At the interrogators' behest, a guard tried to force the young man to his knees. But his legs, which had been pummeled by guards for several days, could no longer bend. An interrogator told Mr. Dilawar that he could see a doctor after they finished with him. When he was finally sent back to his cell, though, the guards were instructed only to chain the prisoner back to the ceiling.
"Leave him up," one of the guards quoted Specialist Claus as saying.
Several hours passed before an emergency room doctor finally saw Mr. Dilawar. By then he was dead, his body beginning to stiffen. It would be many months before Army investigators learned a final horrific detail: Most of the interrogators had believed Mr. Dilawar was an innocent man who simply drove his taxi past the American base at the wrong time.
The story of Mr. Dilawar's brutal death at the Bagram Collection Point - and that of another detainee, Habibullah, who died there six days earlier in December 2002 - emerge from a nearly 2,000-page confidential file of the Army's criminal investigation into the case, a copy of which was obtained by The New York Times.
Like a narrative counterpart to the digital images from Abu Ghraib, the Bagram file depicts young, poorly trained soldiers in repeated incidents of abuse. The harsh treatment, which has resulted in criminal charges against seven soldiers, went well beyond the two deaths.
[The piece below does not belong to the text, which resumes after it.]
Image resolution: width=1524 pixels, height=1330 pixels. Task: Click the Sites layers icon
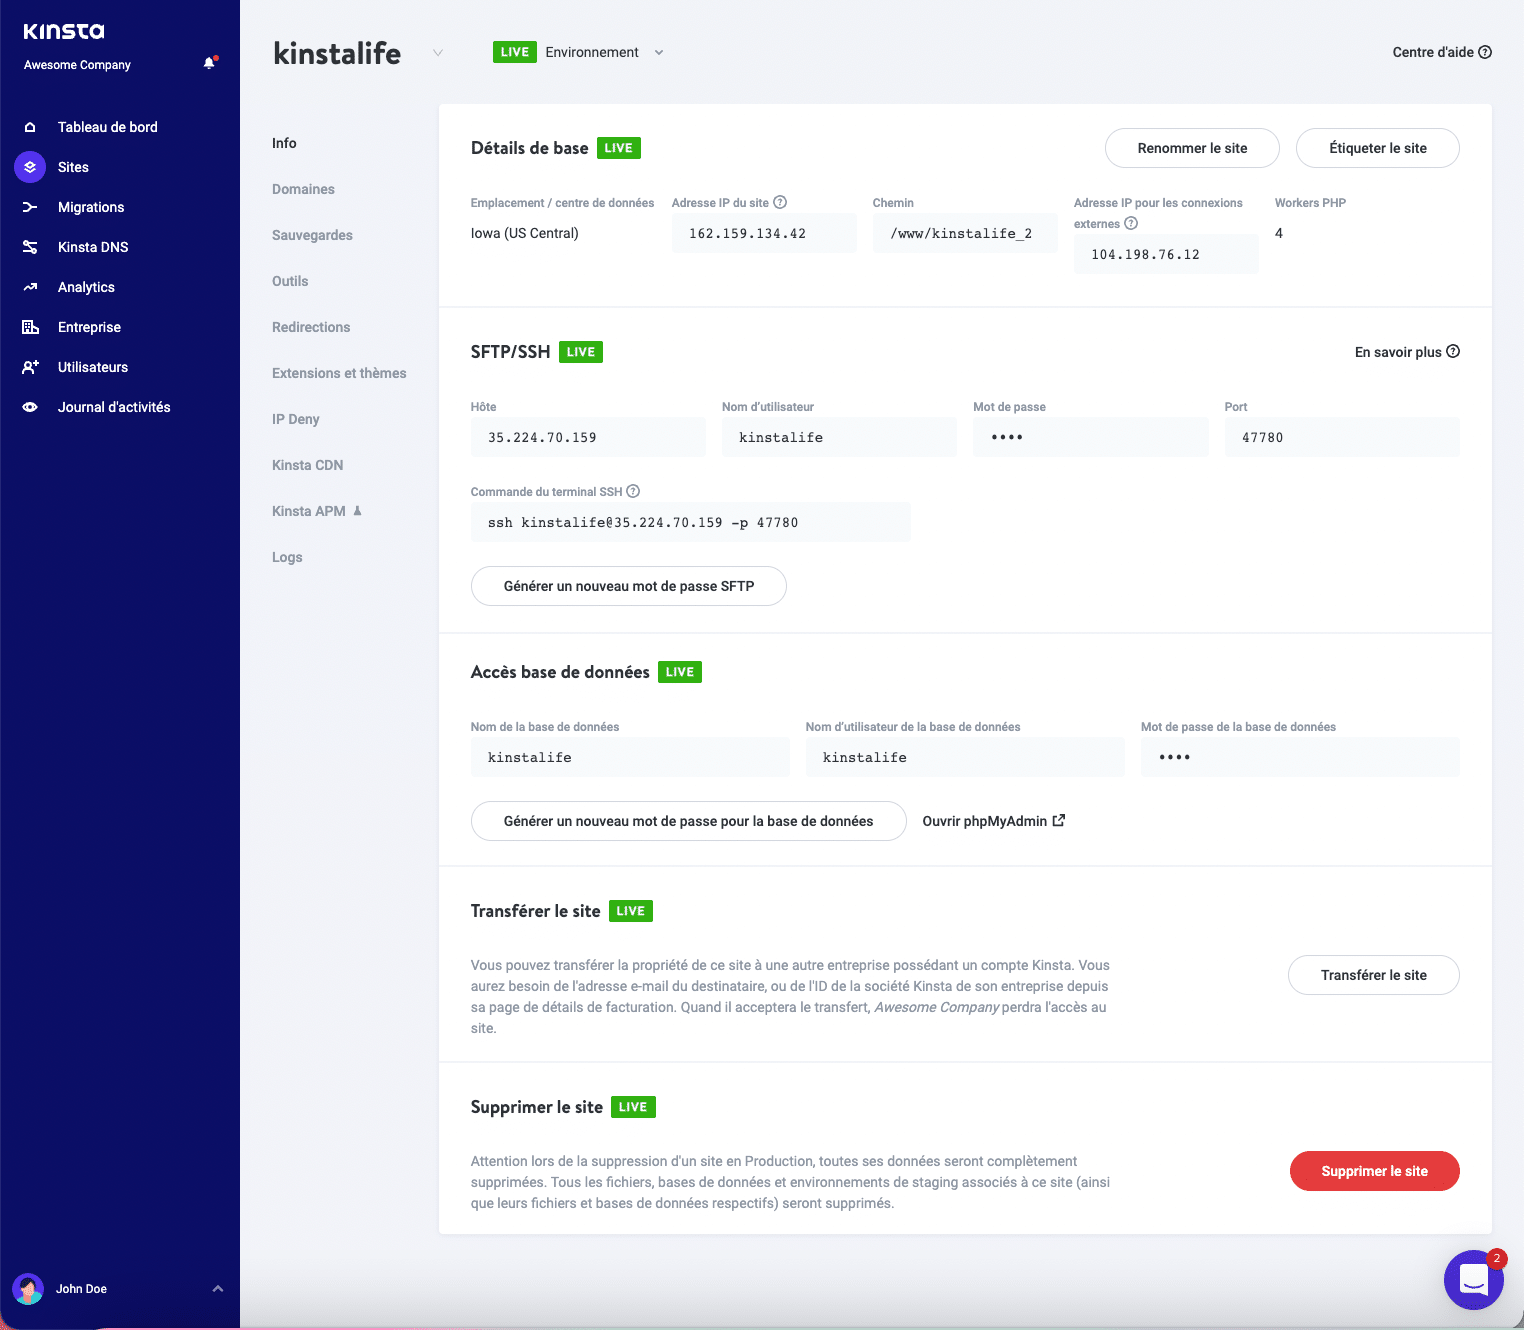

In some instances, testimony shows, it was directed or carried out by interrogators to extract information. In others, it was punishment meted out by military police guards. Sometimes, the torment seems to have been driven by little more than boredom or cruelty, or both.
In sworn statements to Army investigators, soldiers describe one female interrogator with a taste for humiliation stepping on the neck of one prostrate detainee and kicking another in the genitals. They tell of a shackled prisoner being forced to roll back and forth on the floor of a cell, kissing the boots of his two interrogators as he went. Yet another prisoner is made to pick plastic bottle caps out of a drum mixed with excrement and water as part of a strategy to soften him up for questioning.
The Times obtained a copy of the file from a person involved in the investigation who was critical of the methods used at Bagram and the military's response to the deaths.